A tokenizer accepts a string as input, processes the string to break it into individual words, or tokens (perhaps discarding some characters like punctuation), and emits a token stream as output.

What is interesting is the algorithm that is used to identify words. The whitespace tokenizer simply breaks on whitespace—​spaces, tabs, line feeds, and so forth—​and assumes that contiguous nonwhitespace characters form a single token. For instance:

GET /_analyze?tokenizer=whitespace
You're the 1st runner home!

This request would return the following terms: You’re, the, 1st, runner, home!

The letter tokenizer, on the other hand, breaks on any character that is not a letter, and so would return the following terms: You, re, the, st, runner, home.
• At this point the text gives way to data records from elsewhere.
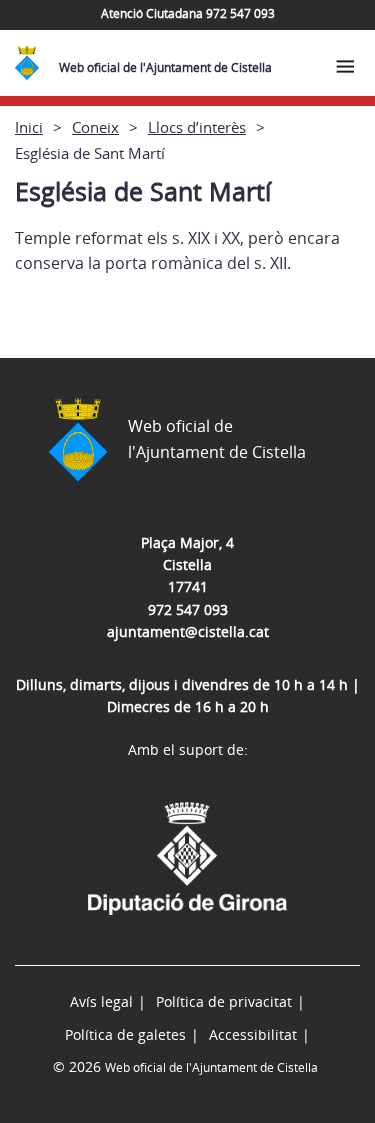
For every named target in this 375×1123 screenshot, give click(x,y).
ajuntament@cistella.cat (188, 631)
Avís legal (101, 1001)
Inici (29, 127)
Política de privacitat (224, 1001)
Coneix (95, 127)
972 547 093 (188, 609)
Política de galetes (125, 1034)
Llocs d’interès (197, 127)
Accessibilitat (253, 1034)
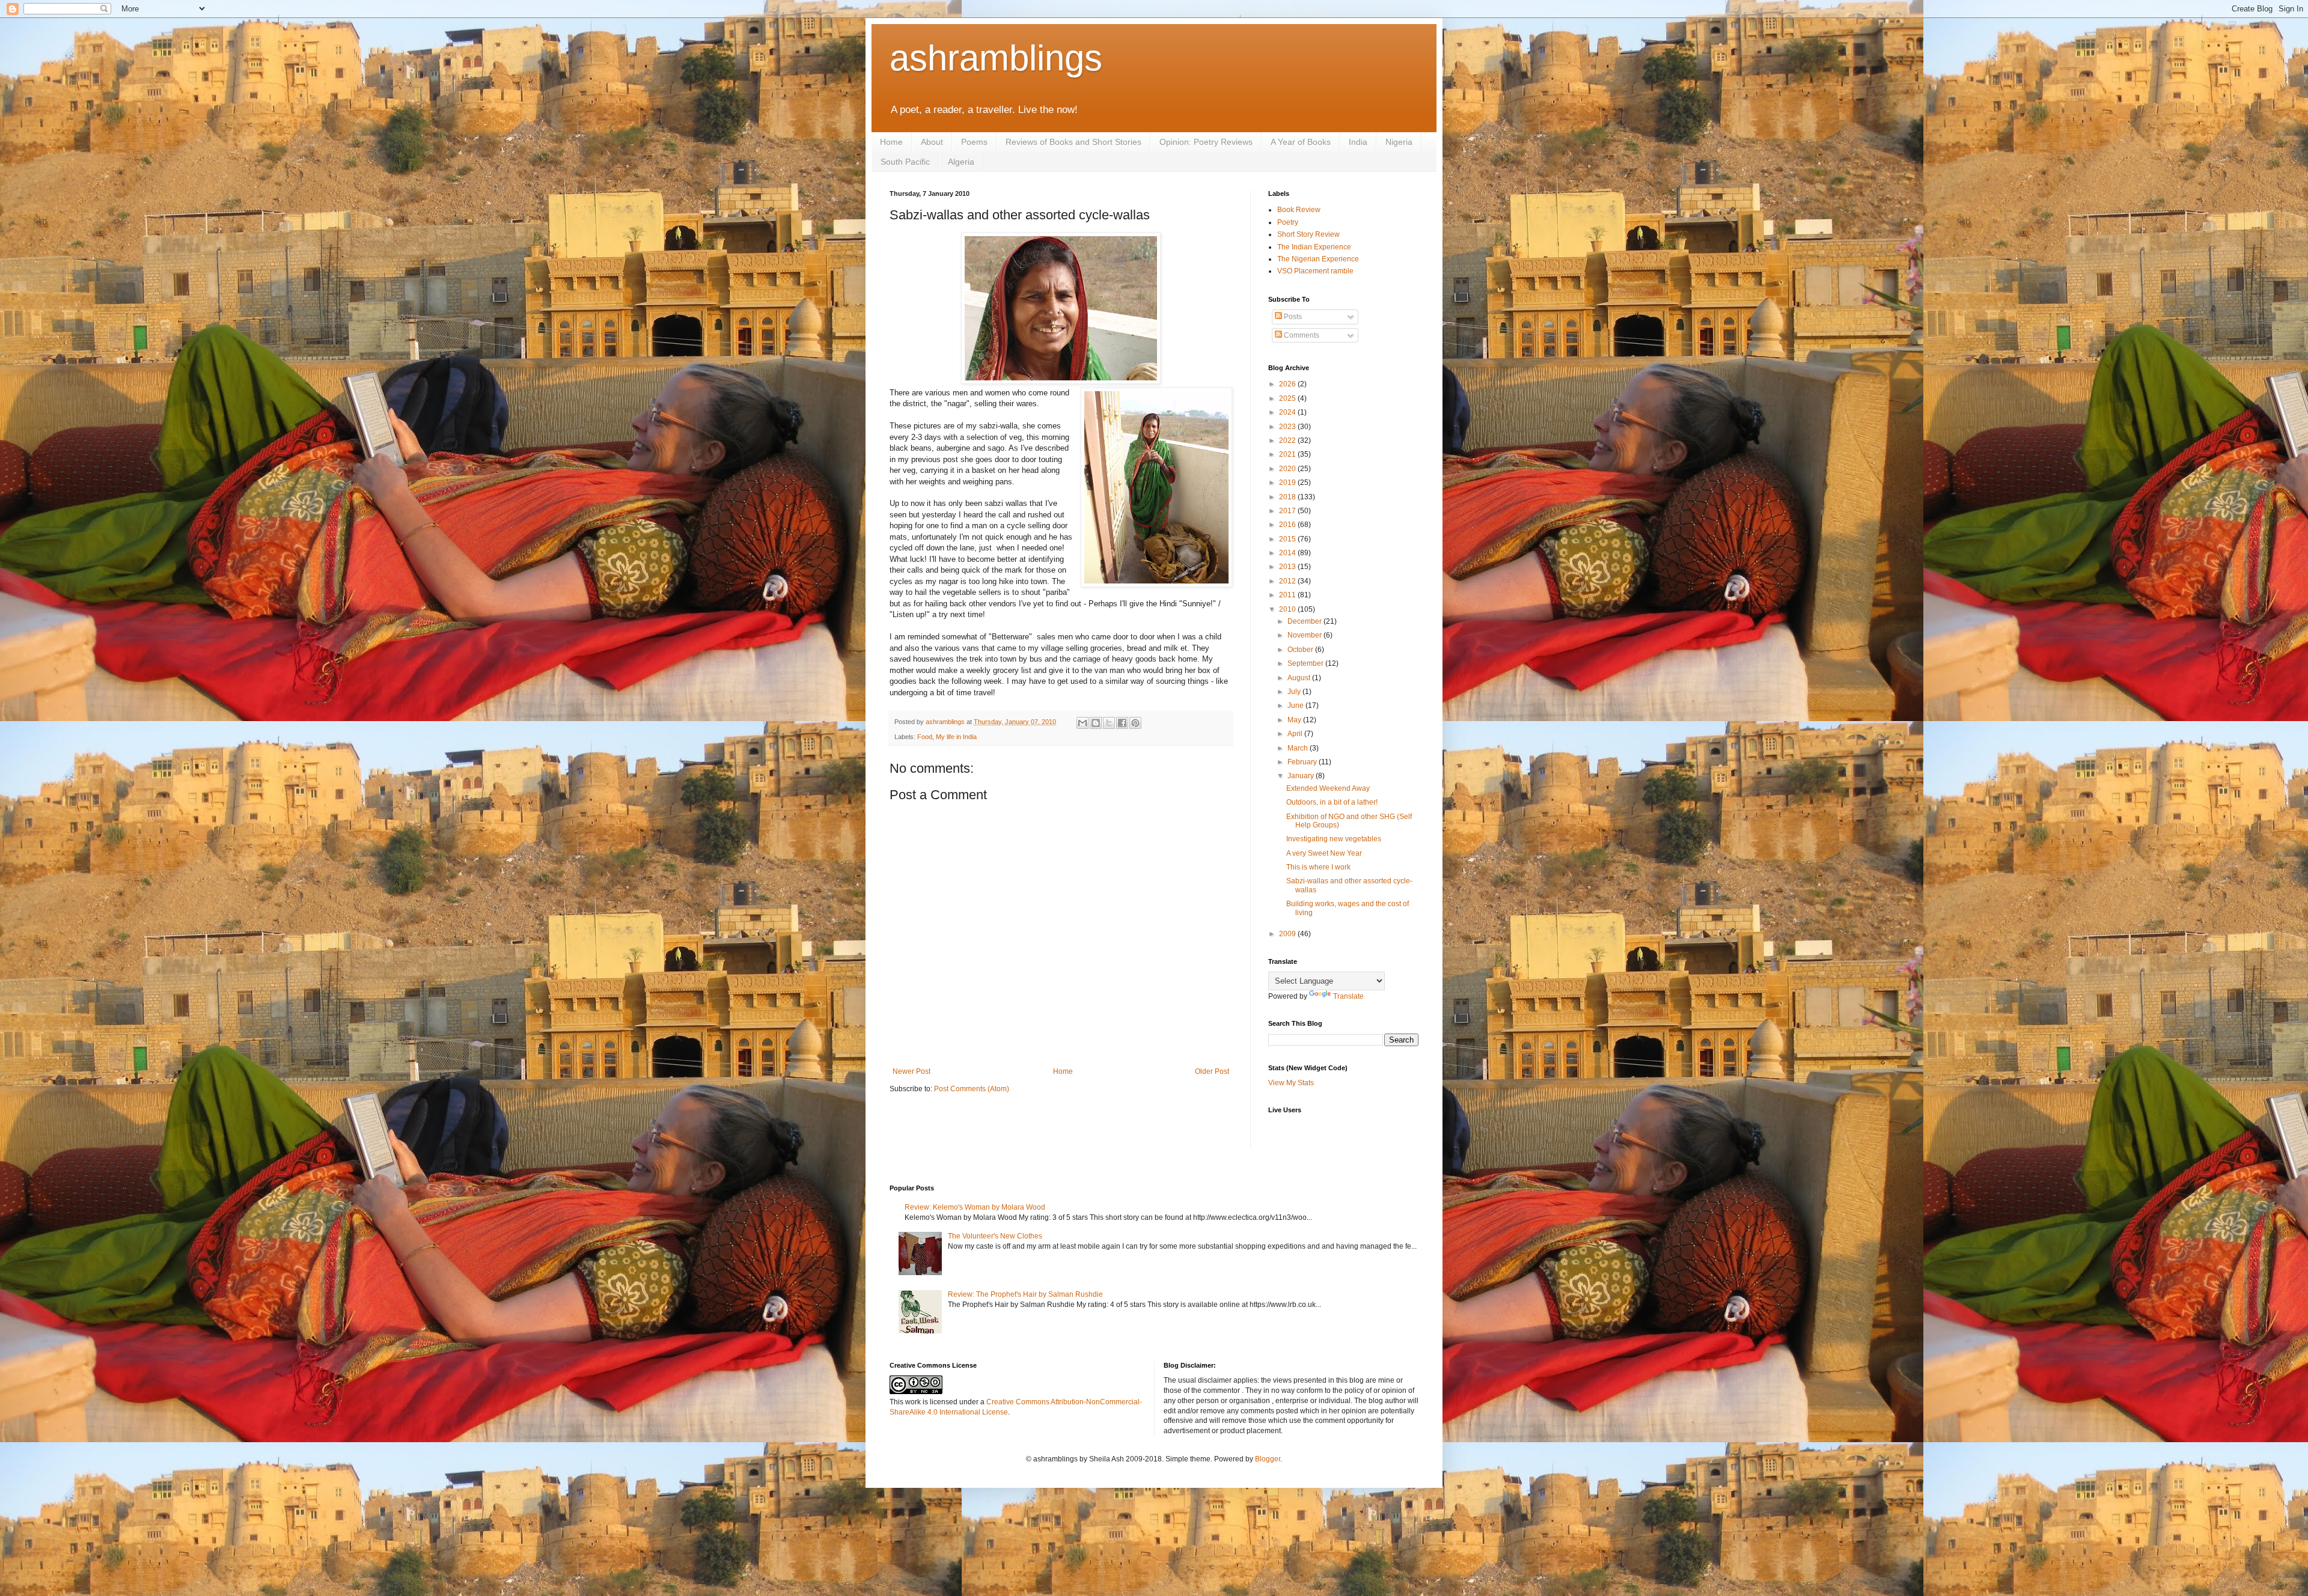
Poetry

The standard tokenizer uses the Unicode Text Segmentation algorithm (as defined in Unicode Standard Annex #29) to find the boundaries between words, and emits everything in-between. Its knowledge of Unicode allows it to successfully tokenize text containing a mixture of languages.

Punctuation may or may not be considered part of a word, depending on where it appears:

GET /_analyze?tokenizer=standard
You're my 'favorite'.

In this example, the apostrophe in You’re is treated as part of the word, while the single quotes in 'favorite' are not, resulting in the following terms: You’re, my, favorite.

Tip

The uax_url_email tokenizer works in exactly the same way as the standard tokenizer, except that it recognizes email addresses and URLs and emits them as single tokens. The standard tokenizer, on the other hand, would try to break them into individual words. For instance, the email address joe-bloggs@foo-bar.com would result in the tokens joe, bloggs, foo, bar.com.

The standard tokenizer is a reasonable starting point for tokenizing most languages, especially Western languages. In fact, it forms the basis of most of the language-specific analyzers like the english, french, and spanish analyzers. Its support for Asian languages, however, is limited, and you should consider using the icu_tokenizer instead, which is available in the ICU plug-in.